Penulis Heintje Mandagie *)
Semarak.co – Babak baru dalam sejarah Persatuan Wartawan Indonesia (PWI) telah dimulai dengan dikembalikannya kunci kantor PWI oleh Dewan Pers dan terbitnya Surat Keputusan (SK) Kementerian Hukum (Kemenkum) yang mengesahkan kepengurusan baru.
Menyusul terpilihnya Direktur Utama Lembaga Kantor Berita Nasional (LKBN) ANTARA, Akhmad Munir sebagai Ketua Umum PWI yang baru. Namun, di balik serangkaian legitimasi formal ini, akar persoalan yang menggerogoti marwah organisasi PWI justru belum tersentuh dan terus menyisahkan persoalan besar.
Organisasi sebesar PWI pun bisa diobok-obok dari pusat sampai daerah hanya karena tuduhan miring terhadap segelintir pengurus pimpinan pusat. Meskipun segala proses administrasi dan organisasi tampak ‘selesai’ dengan diselenggarakannya Musyawarah Nasional (Munas) atau Kongres PWI dibubuhi Persatuan.
Dan pengesahan Kemenkum RI, proses pelengseran Ketua Umum sebelumnya Hendry Ch. Bangun, tetap diliputi oleh cacat fundamental yang melibatkan peran institusi negara dan lembaga pers sendiri. Penulis tidak sedang membela kehormatan Hendry dan mencampuri urusan internal PWI.
Namun Kasus PWI ini bukan sekadar konflik internal; ini adalah alarm merah dan preseden destruktif bagi seluruh organisasi pers di Indonesia.

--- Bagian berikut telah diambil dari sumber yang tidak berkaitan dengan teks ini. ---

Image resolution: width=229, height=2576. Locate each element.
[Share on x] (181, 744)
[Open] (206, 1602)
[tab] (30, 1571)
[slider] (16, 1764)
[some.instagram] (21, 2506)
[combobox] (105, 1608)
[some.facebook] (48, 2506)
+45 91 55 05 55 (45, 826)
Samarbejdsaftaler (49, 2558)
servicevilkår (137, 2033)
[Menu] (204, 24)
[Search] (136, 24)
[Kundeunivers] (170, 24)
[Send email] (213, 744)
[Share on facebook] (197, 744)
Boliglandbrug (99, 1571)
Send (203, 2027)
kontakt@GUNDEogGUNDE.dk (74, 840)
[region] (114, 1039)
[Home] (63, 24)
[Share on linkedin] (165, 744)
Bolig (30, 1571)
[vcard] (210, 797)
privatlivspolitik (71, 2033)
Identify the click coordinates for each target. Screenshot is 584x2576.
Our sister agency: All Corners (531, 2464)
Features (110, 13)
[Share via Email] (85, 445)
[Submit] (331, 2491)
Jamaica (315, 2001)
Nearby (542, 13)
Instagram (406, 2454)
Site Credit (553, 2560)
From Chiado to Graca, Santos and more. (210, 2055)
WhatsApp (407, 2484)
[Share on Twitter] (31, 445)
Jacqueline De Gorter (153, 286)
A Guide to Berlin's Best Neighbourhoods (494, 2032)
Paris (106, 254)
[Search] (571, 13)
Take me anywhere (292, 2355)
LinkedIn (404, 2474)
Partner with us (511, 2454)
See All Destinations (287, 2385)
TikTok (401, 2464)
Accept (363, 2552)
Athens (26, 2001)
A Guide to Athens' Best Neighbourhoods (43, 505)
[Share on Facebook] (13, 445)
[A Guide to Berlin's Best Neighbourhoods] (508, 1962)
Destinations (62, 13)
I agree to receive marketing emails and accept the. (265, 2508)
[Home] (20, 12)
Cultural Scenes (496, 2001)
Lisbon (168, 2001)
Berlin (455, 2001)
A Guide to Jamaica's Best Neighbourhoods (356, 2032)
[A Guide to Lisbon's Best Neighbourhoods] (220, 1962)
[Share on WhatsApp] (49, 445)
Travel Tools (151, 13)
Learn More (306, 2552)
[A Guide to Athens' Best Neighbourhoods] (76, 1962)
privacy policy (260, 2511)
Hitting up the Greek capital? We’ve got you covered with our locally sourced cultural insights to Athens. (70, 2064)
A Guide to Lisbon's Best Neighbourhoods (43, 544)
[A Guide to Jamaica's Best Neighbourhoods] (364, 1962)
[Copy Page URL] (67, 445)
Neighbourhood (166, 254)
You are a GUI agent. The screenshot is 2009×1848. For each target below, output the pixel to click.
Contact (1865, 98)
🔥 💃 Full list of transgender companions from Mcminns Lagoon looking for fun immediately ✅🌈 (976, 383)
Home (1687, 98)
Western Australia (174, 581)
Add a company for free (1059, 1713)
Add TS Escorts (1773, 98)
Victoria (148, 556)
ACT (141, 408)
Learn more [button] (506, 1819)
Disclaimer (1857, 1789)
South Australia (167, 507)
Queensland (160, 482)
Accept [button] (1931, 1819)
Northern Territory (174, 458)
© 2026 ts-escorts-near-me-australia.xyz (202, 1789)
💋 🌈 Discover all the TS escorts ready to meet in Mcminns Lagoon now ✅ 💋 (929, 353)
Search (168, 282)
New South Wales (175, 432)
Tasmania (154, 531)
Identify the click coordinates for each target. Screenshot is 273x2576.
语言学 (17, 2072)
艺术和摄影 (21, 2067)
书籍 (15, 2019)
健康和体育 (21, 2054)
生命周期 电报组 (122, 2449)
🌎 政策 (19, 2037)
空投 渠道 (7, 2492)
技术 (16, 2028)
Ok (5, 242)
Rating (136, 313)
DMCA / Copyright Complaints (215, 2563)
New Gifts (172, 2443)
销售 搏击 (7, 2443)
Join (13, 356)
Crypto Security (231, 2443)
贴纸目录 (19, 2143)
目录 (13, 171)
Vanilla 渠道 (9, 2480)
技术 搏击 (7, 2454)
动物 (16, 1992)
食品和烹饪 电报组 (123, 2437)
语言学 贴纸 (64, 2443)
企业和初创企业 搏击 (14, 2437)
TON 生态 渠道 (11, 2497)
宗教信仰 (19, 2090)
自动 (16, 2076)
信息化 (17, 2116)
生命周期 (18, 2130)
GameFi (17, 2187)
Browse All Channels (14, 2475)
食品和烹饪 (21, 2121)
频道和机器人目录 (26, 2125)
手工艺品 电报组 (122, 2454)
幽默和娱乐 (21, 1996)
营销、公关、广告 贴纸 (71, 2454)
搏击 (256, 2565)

Tindakan penyegelan kantor PWI oleh Dewan Pers dan keterlibatannya dalam memicu dualisme menunjukkan bahwa lembaga yang seharusnya menjadi pelindung kini dapat bertindak sebagai eksekutor yang melampaui wewenang (ultra vires).
Hal ini menimbulkan kekhawatiran serius bahwa Dewan Pers dapat menggunakan pengaruhnya untuk menghancurkan tatanan organisasi pers lain yang berkonflik bahkan tanpa dasar hukum yang kuat.
Keputusan Kemenkum RI untuk memblokir akses administrasi PWI dan kemudian menerbitkan SK kepengurusan baru—yang lahir dari Munas yang dipertanyakan keabsahan konstitusionalnya—adalah pengesahan formal terhadap proses yang zalim.
Hal ini mengirimkan sinyal berbahaya: organisasi pers manapun dapat dihancurkan melalui kolaborasi lembaga pers (Dewan Pers/internal) dan instansi pemerintah (Kemenkum RI), asalkan sanksi inkonstitusional dikemas rapi menjadi penyelesaian administratif.
Legitimasi Semu Munas Baru
Munas yang melahirkan Ketua Umum baru dan SK Kemenkum RI yang mengikutinya adalah produk dari situasi darurat yang dipaksakan. Munas tersebut secara substansi lahir dari rangkaian keputusan inkonstitusional Dewan Kehormatan (DK) PWI yang memberhentikan Hendri Bangun tanpa adanya putusan pengadilan yang inkrah.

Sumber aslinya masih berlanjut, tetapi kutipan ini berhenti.